> THE TASK
In the records below, find the line containing "You are a GUI" and the line containing "Seminare (54, 1763)"; please repeat exactly the lines from one to the other, both included, and nothing more.

[[ INFORMATION PROVIDED, beginning ]]

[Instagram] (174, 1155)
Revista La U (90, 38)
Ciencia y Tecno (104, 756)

[[ INFORMATION PROVIDED, end ]]
[[ INFORMATION PROVIDED, beginning ]]

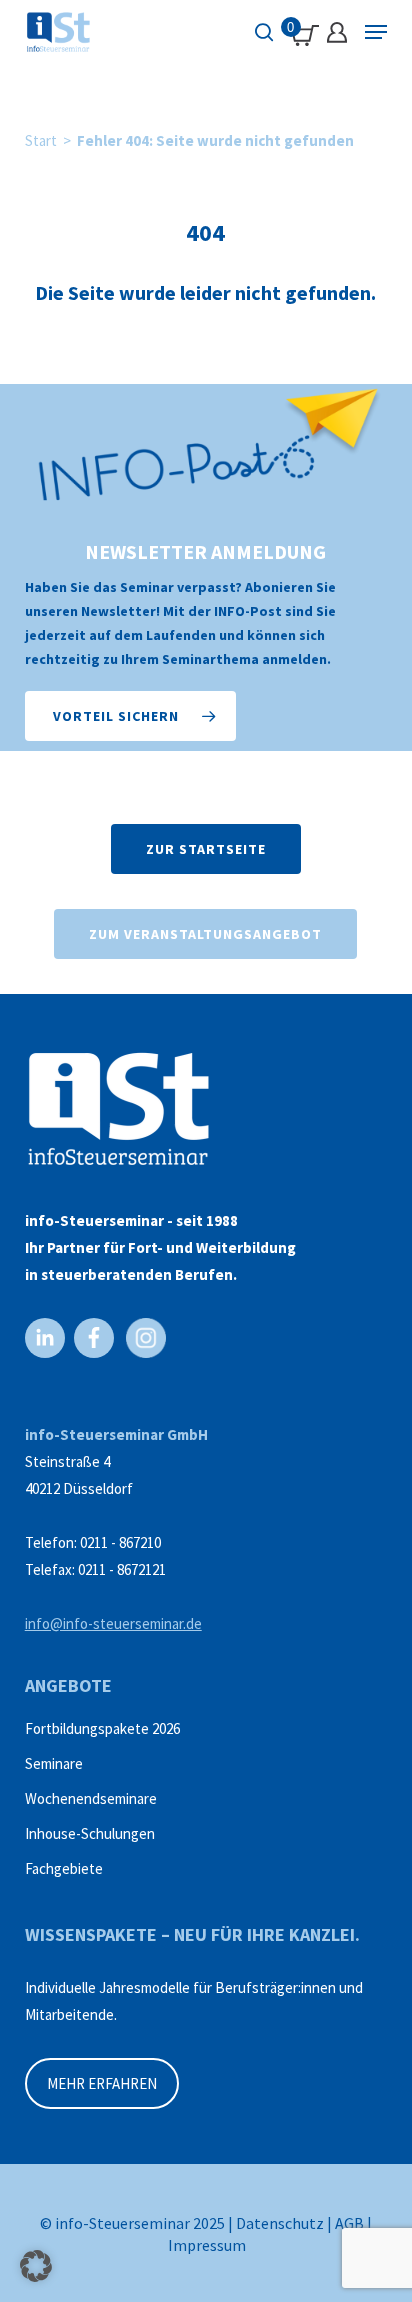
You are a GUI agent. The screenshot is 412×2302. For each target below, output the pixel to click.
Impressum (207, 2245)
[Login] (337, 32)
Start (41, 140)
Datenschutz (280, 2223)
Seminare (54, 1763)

[[ INFORMATION PROVIDED, end ]]

> RESULT OF THIS TASK
You are a GUI agent. The screenshot is 412×2302. For each target below, output the pixel to click.
Impressum (207, 2245)
[Login] (337, 32)
Start (41, 140)
Datenschutz (280, 2223)
Seminare (54, 1763)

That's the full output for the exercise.